In the initial code, a std::string object was created to store the “Connie” substring:

// Extract the "Connie" substring
std::string s1{ s.c_str(), 6 };

This string object was then passed via const& to the DoSomethingCpp function, which in turn invoked the string::data method, and passed the returned C-style string pointer to the DoSomethingLegacy C-interface function.

Since strings managed via std::string objects are guaranteed to be NUL-terminated, the string::data method pointed to a NUL-terminated contiguous sequence of characters, which was what the DoSomethingLegacy function expected. Everyone’s happy.

On the other hand, when std::string is replaced with std::string_view in the calling code:

// Use string_view instead of string:
//
//     std::string s1{ s.c_str(), 6 };
//
std::string_view sv{ s.c_str(), 6 };

DoSomethingCpp(sv);

you lose the guarantee that the sub-string is NUL-terminated!

In fact, this time when sv.data is invoked inside DoSomethingCpp, the returned pointer points to a sequence of contiguous characters that is the original string s, which is the whole string “Connie is learning C++”. There is no NUL-terminator after “Connie” in that string, so the legacy C function that takes the string pointer just goes on and prints the whole string, not just the “Connie” substring, until it finds a NUL-terminator, which follows the last character of “Connie is learning C++”.

Figuring out the std::string_view related bug: The string_view points to a sub-string that does *not* include a NUL-terminator. — Figuring out the bug involving the (mis)use of string_view

So, be careful when replacing std::string const& parameters with string_views!
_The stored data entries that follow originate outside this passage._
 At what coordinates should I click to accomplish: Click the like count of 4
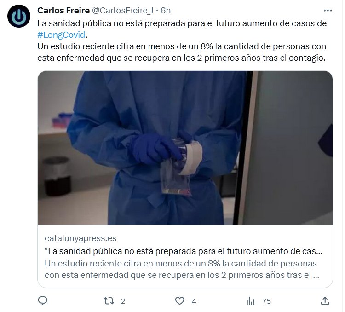pos(194,301)
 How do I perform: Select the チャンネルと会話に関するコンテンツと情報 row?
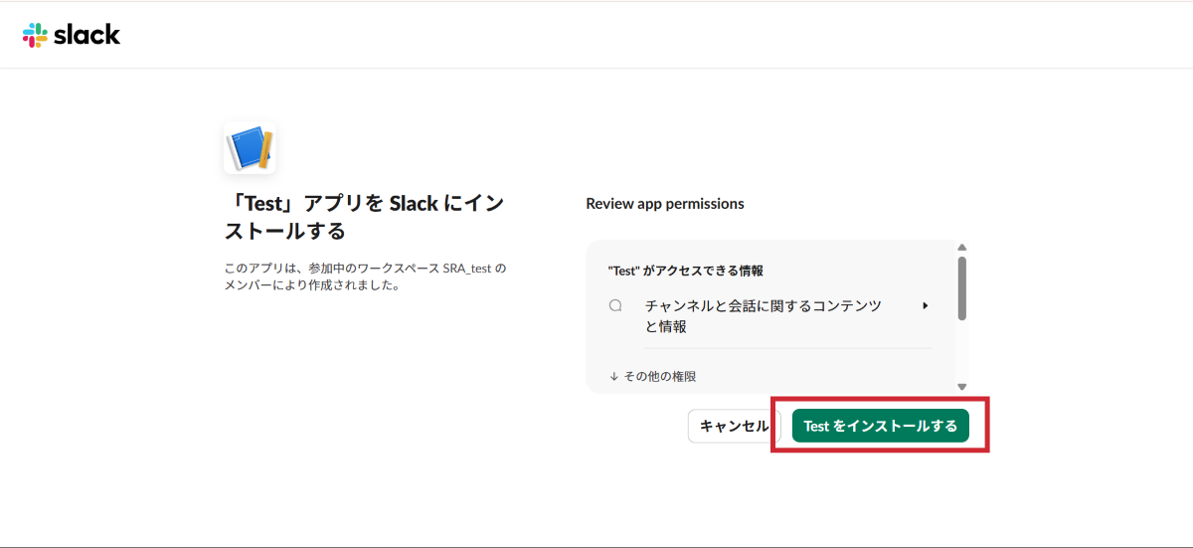[763, 315]
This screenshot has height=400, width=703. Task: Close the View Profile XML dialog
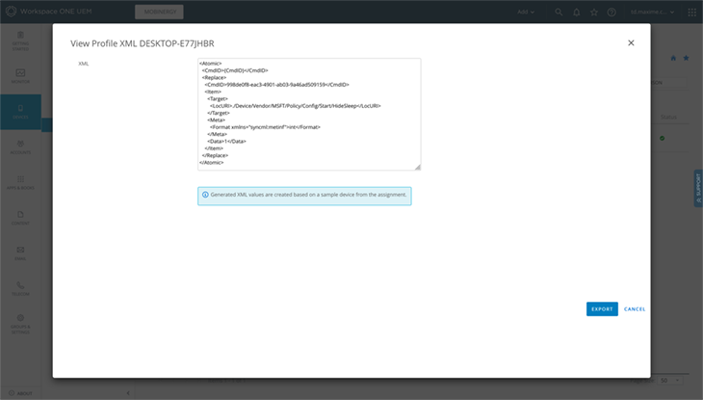[x=631, y=42]
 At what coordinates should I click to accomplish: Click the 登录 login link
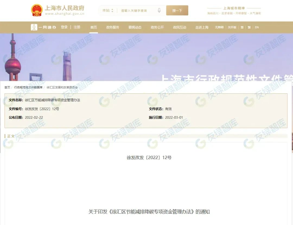[64, 27]
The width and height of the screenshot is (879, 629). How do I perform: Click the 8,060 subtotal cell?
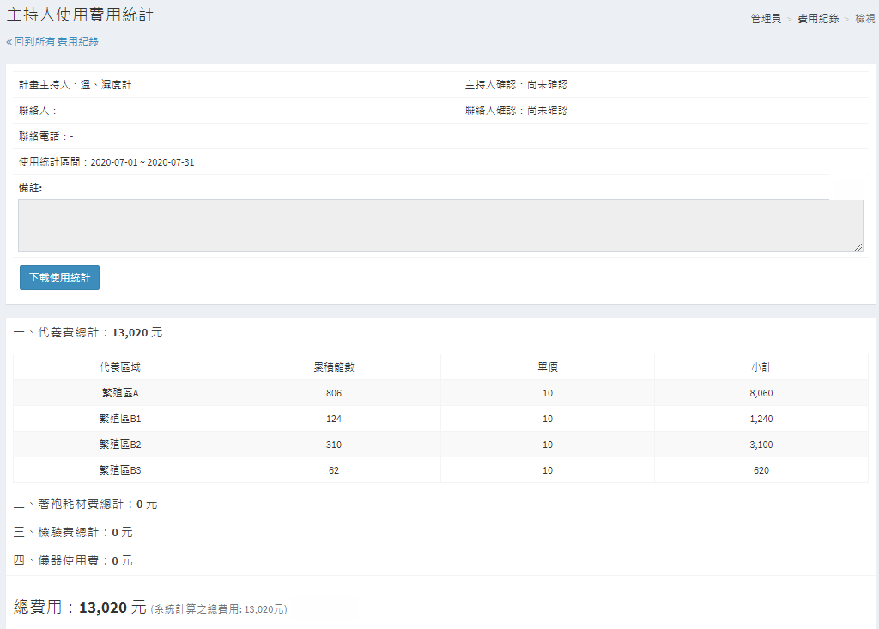click(761, 393)
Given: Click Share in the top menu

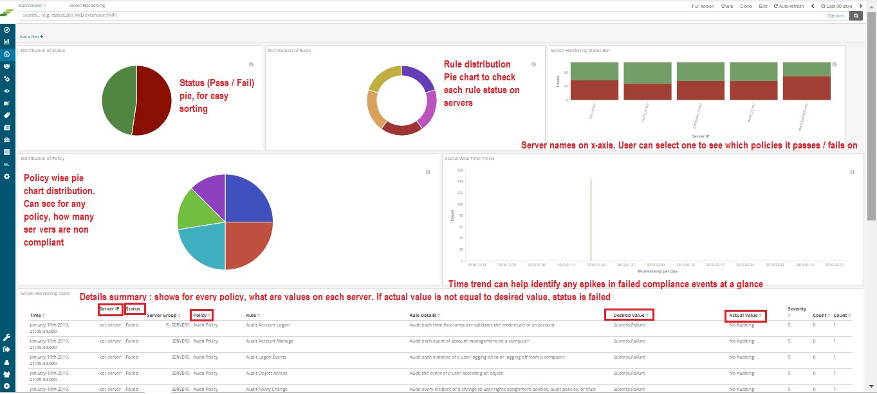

Don’t forget that string_views are not guaranteed to be NUL-terminated! That is very important when writing or maintaining C++ code that interoperates with legacy C or C-style code.
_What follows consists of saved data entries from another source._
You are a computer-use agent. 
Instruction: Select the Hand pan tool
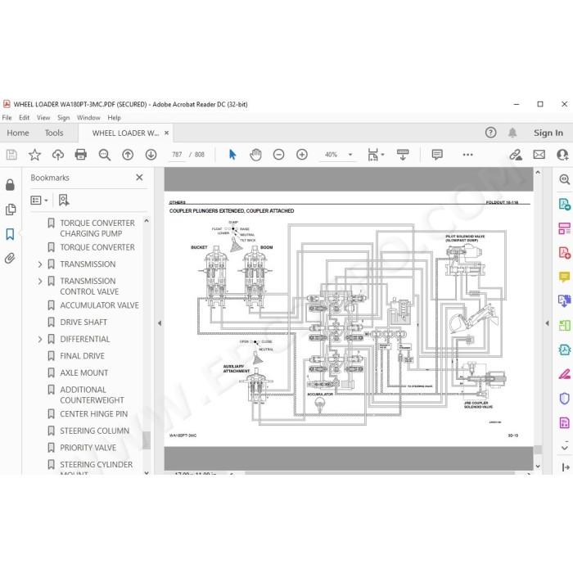(255, 155)
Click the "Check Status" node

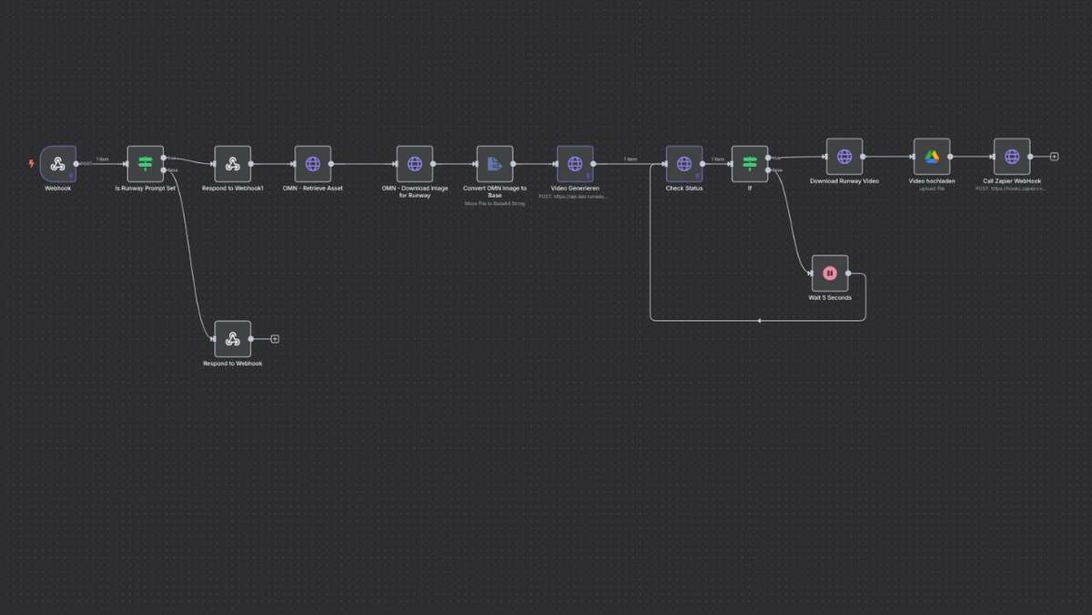[683, 164]
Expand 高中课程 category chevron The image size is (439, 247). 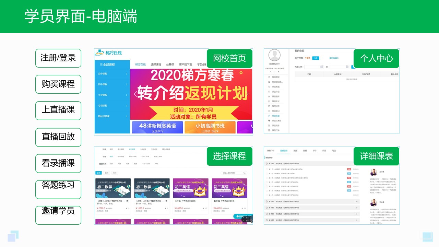(x=126, y=74)
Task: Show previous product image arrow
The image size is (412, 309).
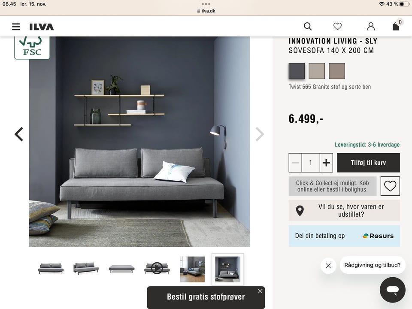Action: tap(19, 134)
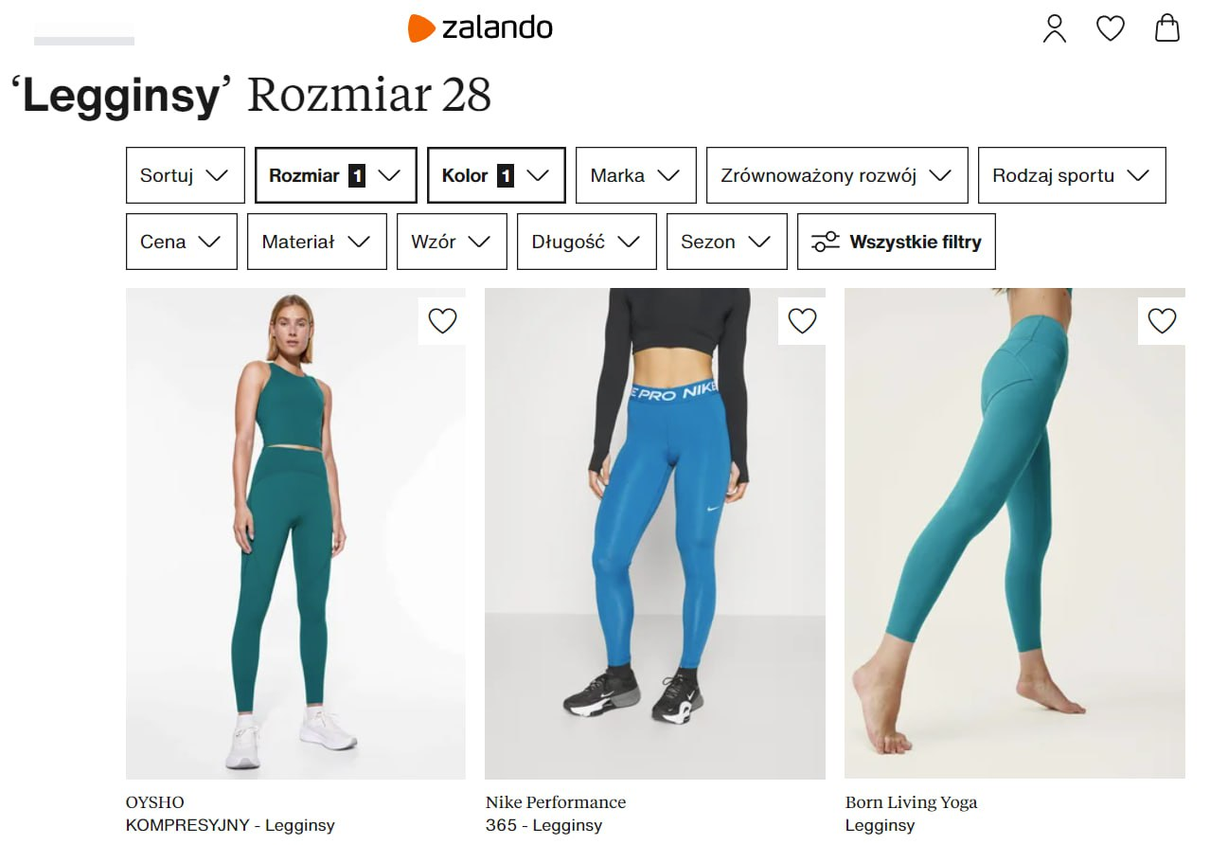
Task: Expand the Sortuj dropdown
Action: tap(185, 175)
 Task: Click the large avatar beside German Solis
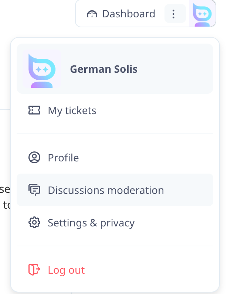click(42, 69)
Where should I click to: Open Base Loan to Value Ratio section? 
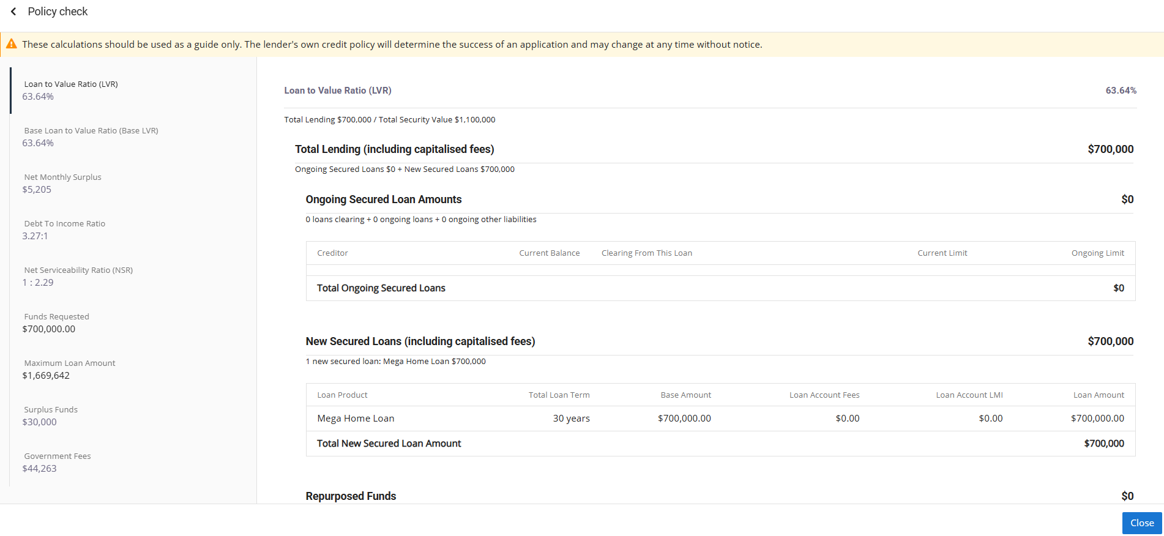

Keeping on Enumerating C++ String Options: The String Views

Did you think the previous C++ string enumeration was complete? No way. Let me briefly introduce string views in this blog post.

My previous enumeration of the various string options available in C++ was by no means meant to be fully exhaustive. For example: Another interesting option available for programmers using C++17 and successive versions of the standard is std::string_view, with all its variations along the lines of what I described in the previous post (e.g. std::wstring_view, std::u8string_view, std::u16string_view, etc.).
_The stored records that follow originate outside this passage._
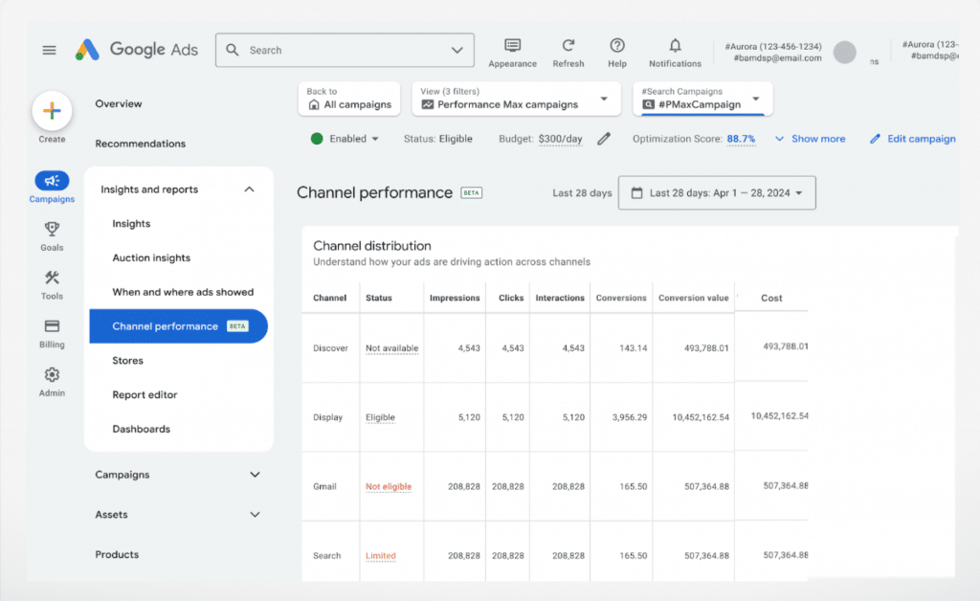
Task: Open the Tools wrench icon
Action: [x=52, y=278]
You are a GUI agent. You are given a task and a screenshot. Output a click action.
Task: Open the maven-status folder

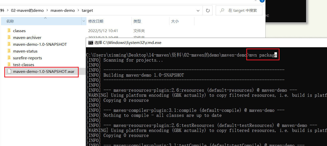pyautogui.click(x=27, y=51)
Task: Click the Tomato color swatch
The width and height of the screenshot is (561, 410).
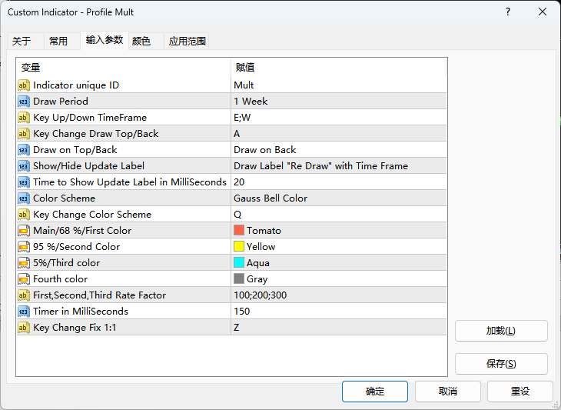Action: [x=239, y=231]
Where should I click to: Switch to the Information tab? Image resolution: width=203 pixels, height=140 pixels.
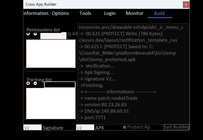click(x=36, y=13)
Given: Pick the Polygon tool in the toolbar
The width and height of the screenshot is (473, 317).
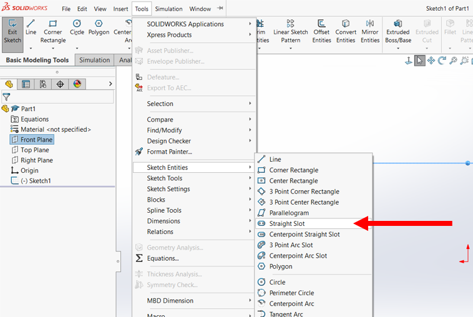Looking at the screenshot, I should coord(99,27).
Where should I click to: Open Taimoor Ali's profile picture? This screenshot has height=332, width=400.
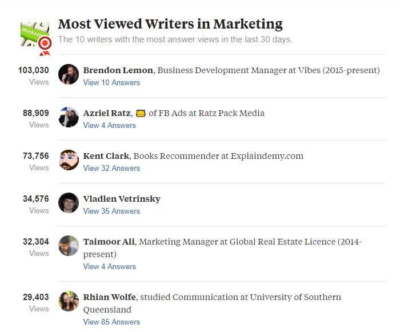tap(69, 246)
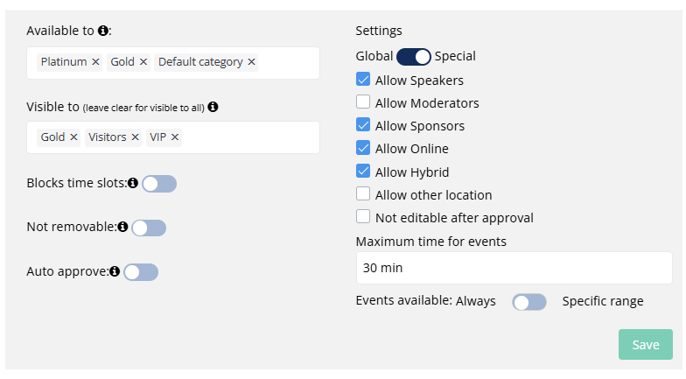Open the Available to category selector
This screenshot has height=379, width=686.
[x=287, y=63]
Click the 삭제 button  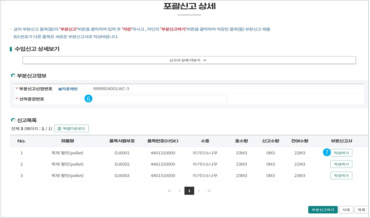coord(346,210)
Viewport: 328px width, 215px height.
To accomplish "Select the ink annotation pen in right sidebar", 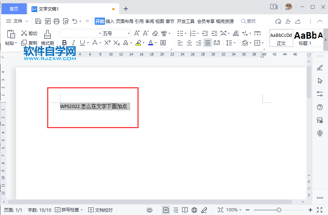I will coord(320,68).
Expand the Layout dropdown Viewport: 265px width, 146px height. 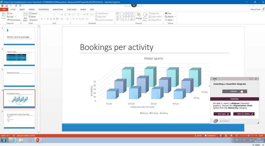33,13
I wanted to dedicate a different blog post to string_view’s, as they are kind of different from “ordinary” strings like std::string instances.

You can think of a string_view as a string observer. The string_view instance does not own the string (unlike say std::string): It just observes a sequence of contiguous characters.

Another important difference between std::string objects and std::string_view instances is that, while std::strings are guaranteed to be NUL-terminated, string_views are not!

This is very important, for example, when you pass a string_view invoking its data() method to a function that takes a C-style raw string pointer (const char *), that assumes that the sequence of characters pointed to is NUL-terminated. That’s not guaranteed for string views, and that can be the source of subtle bugs!

Another important feature of string views is that you can create string_view instances using the sv suffix, for example:

auto s = "Connie"sv;

Visual Studio IntelliSense deduces "Connie"sv to be a std::string_view. — Visual Studio IntelliSense deduces s to be of type std::string_view

The above code creates a string view of a raw character array literal.

And what about:

auto s2 = L"Connie"sv;

With the L prefix and the sv suffix, Visual Studio IntelliSense deduces s2 to be of type std::wstring_view

This time s2 is deduced to be of type std::wstring_view (which is a shortcut for std::basic_string_view<wchar_t>), thanks to the L prefix!

And don’t even think you are done! In fact, you can combine that with the other options listed in the previous blog post, for example: u8“Connie”sv, LR”(C:\Path\To\Connie)”sv, and so on.